*** Opening Provided information ***

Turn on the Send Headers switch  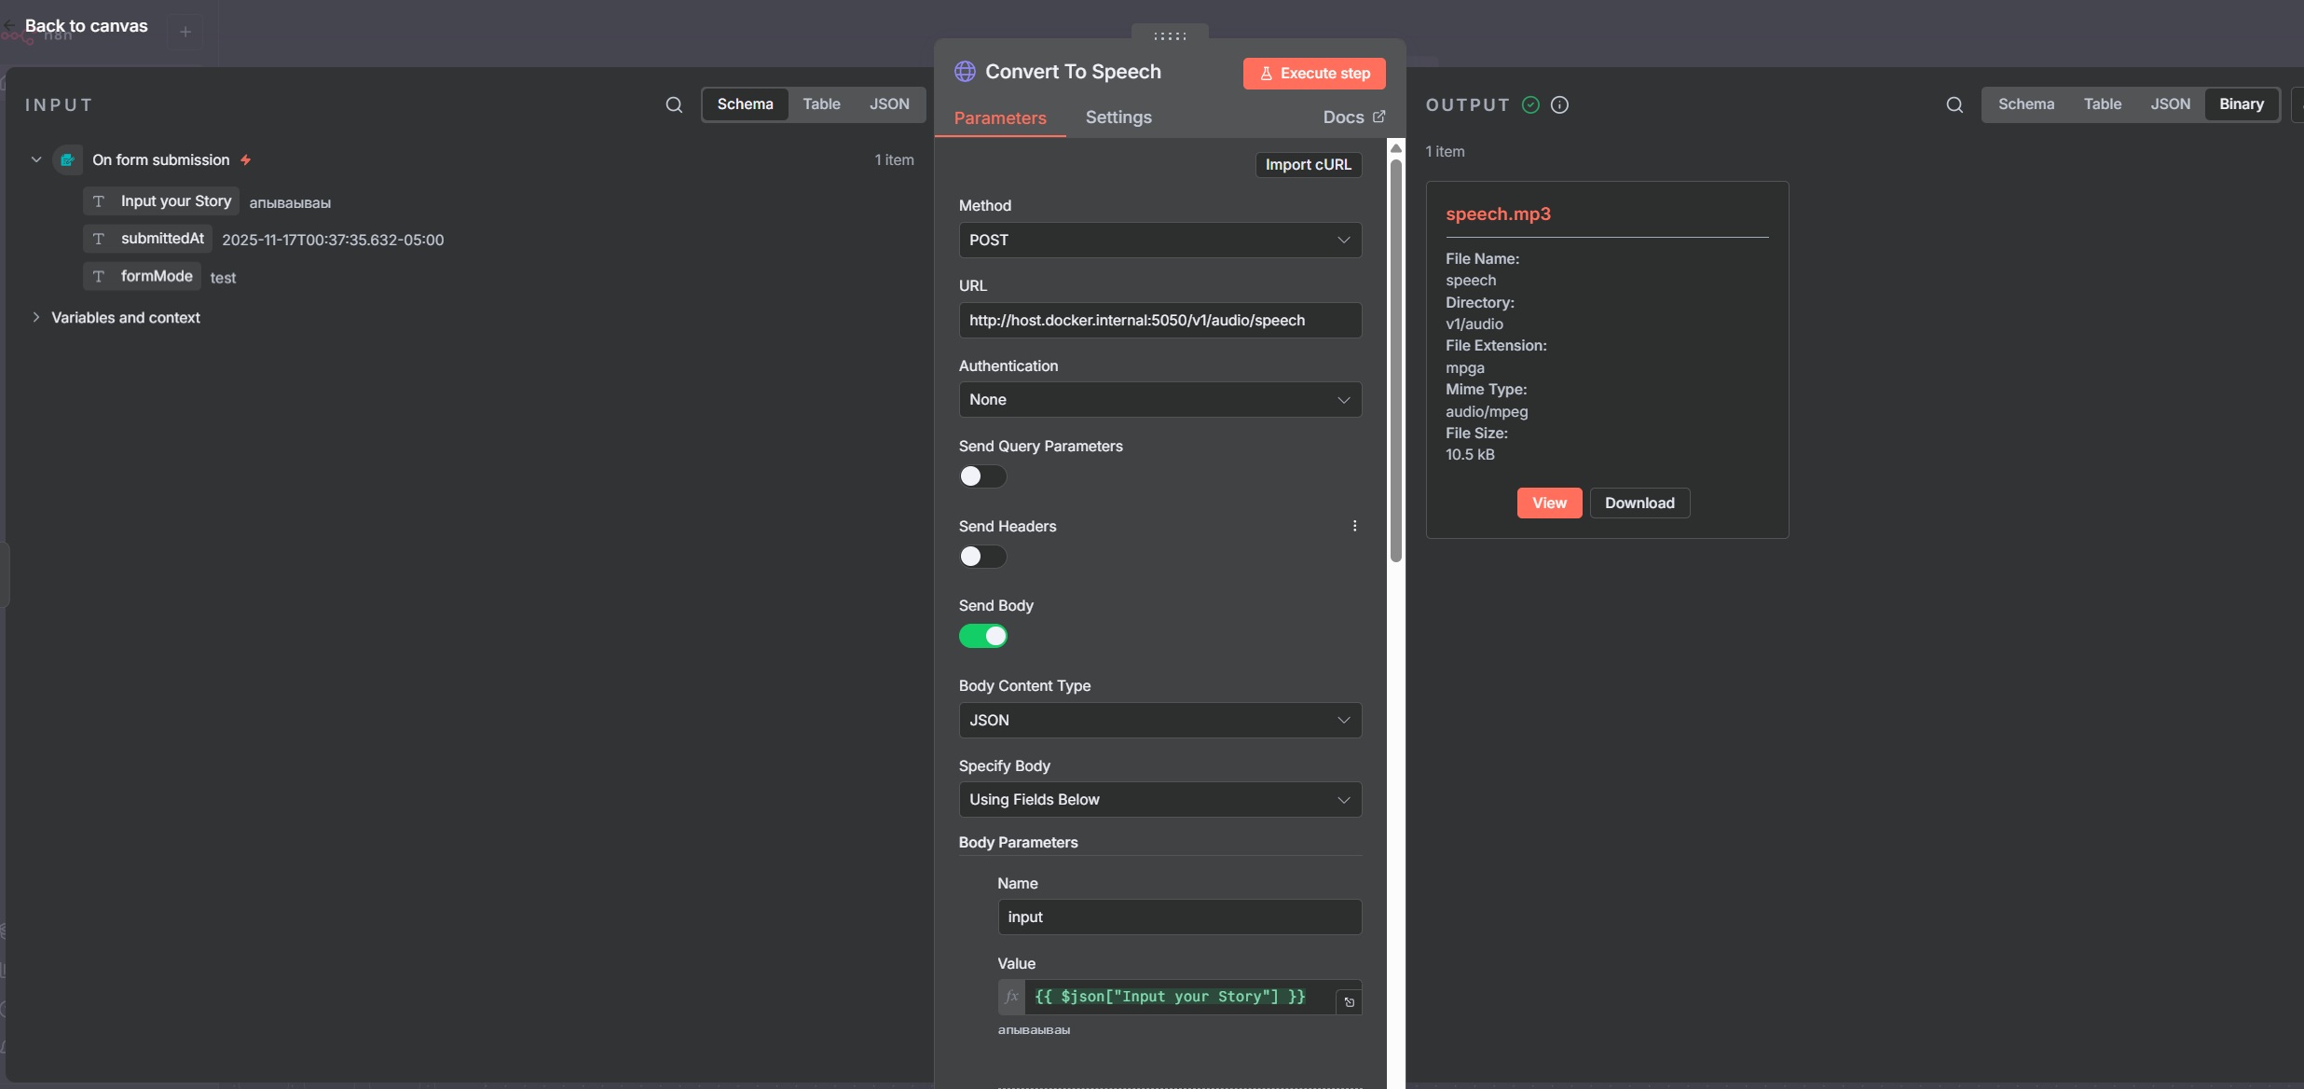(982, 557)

*** Closing Provided information ***
*** Opening Provided information ***

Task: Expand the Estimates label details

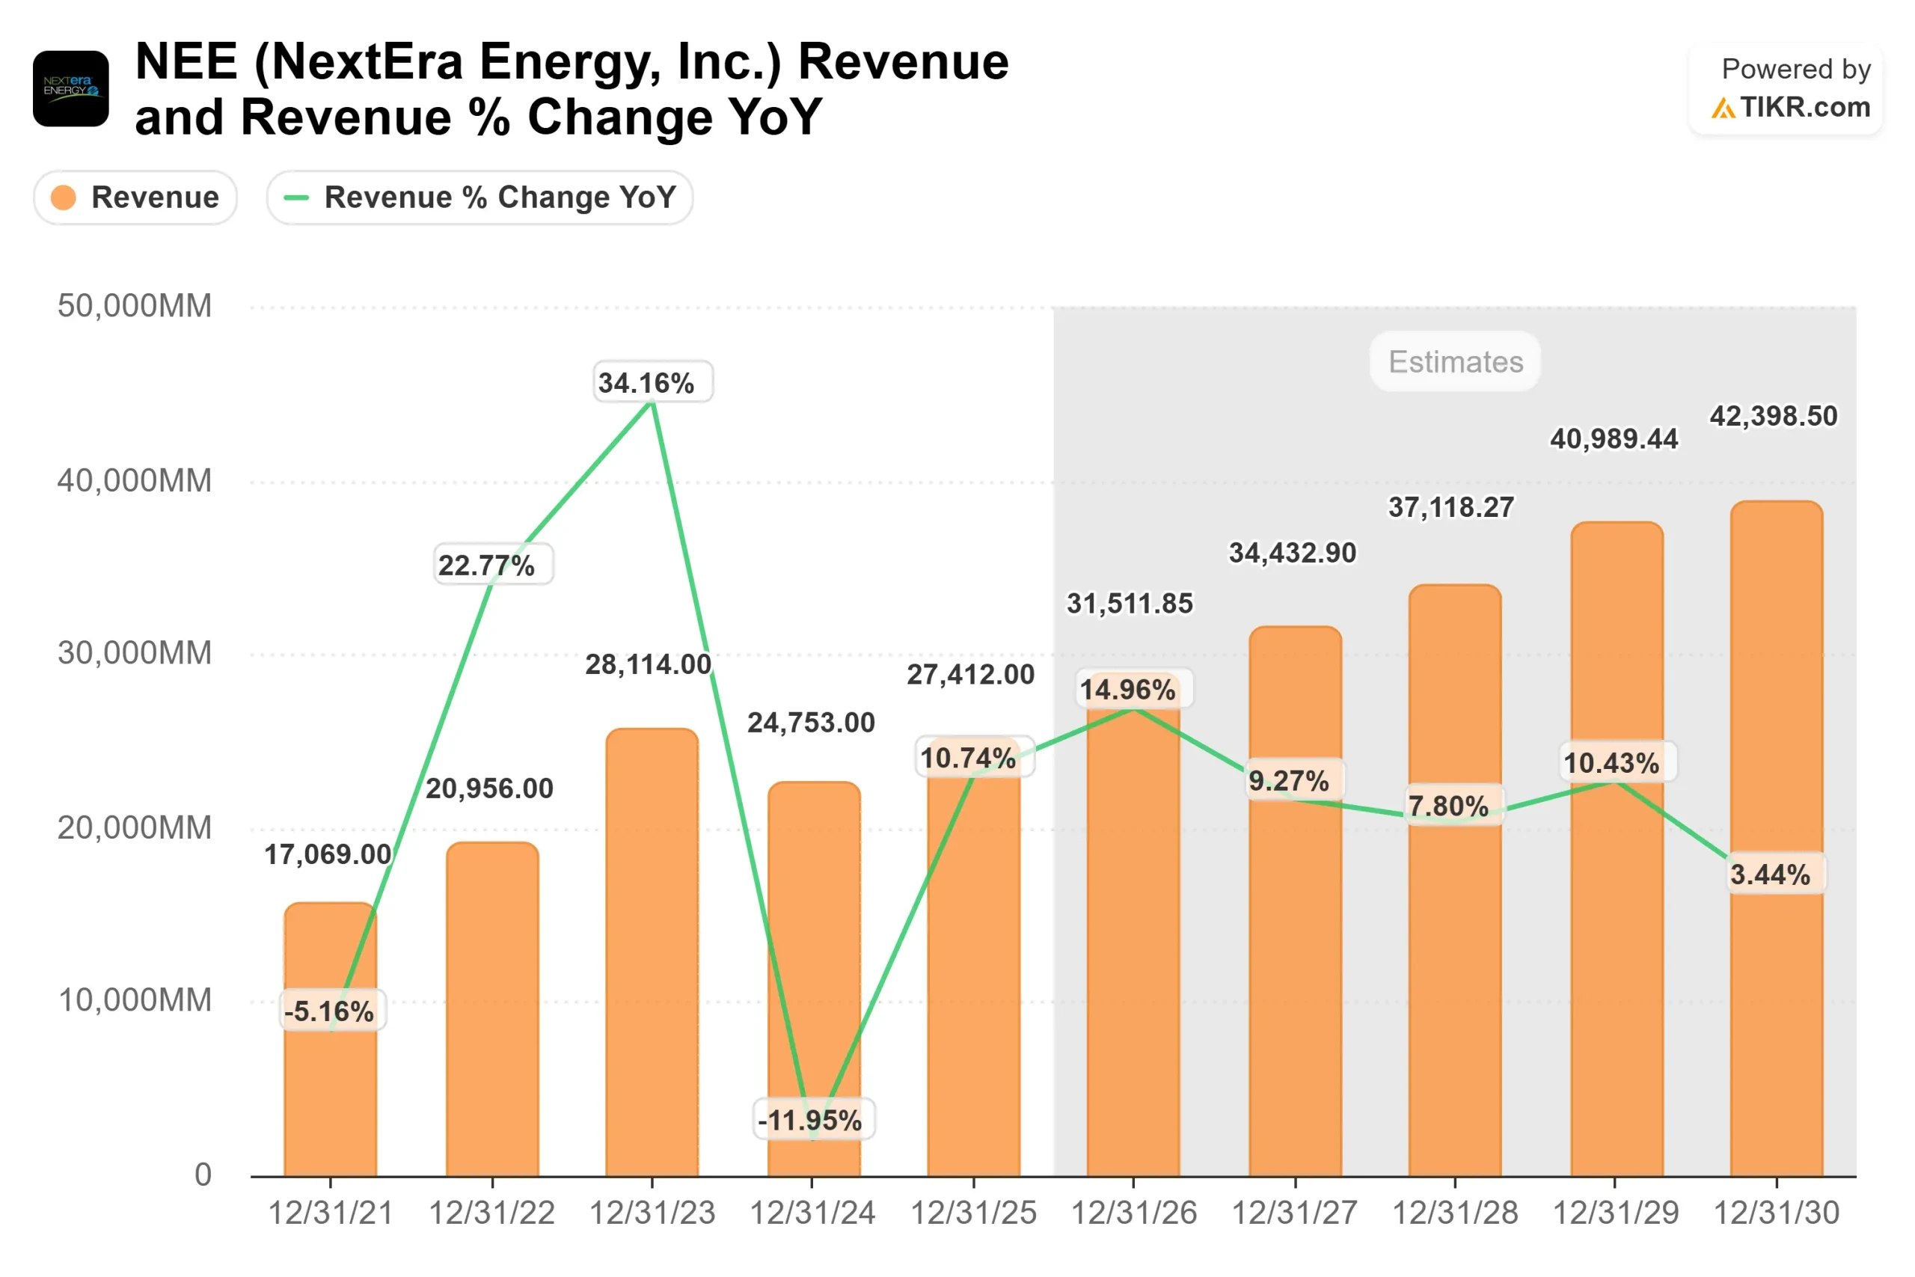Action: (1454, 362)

*** Closing Provided information ***
*** Opening Provided information ***

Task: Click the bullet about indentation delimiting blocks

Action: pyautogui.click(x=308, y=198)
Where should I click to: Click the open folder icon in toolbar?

*** Closing Provided information ***

The lines above starting at the one that contains "Task: Click the" and ending at the one that contains "Where should I" must be transcribed exactly, and no other lines may appear.

• [Written response]:
Task: Click the bullet about indentation delimiting blocks

Action: pyautogui.click(x=308, y=198)
Where should I click to: Click the open folder icon in toolbar?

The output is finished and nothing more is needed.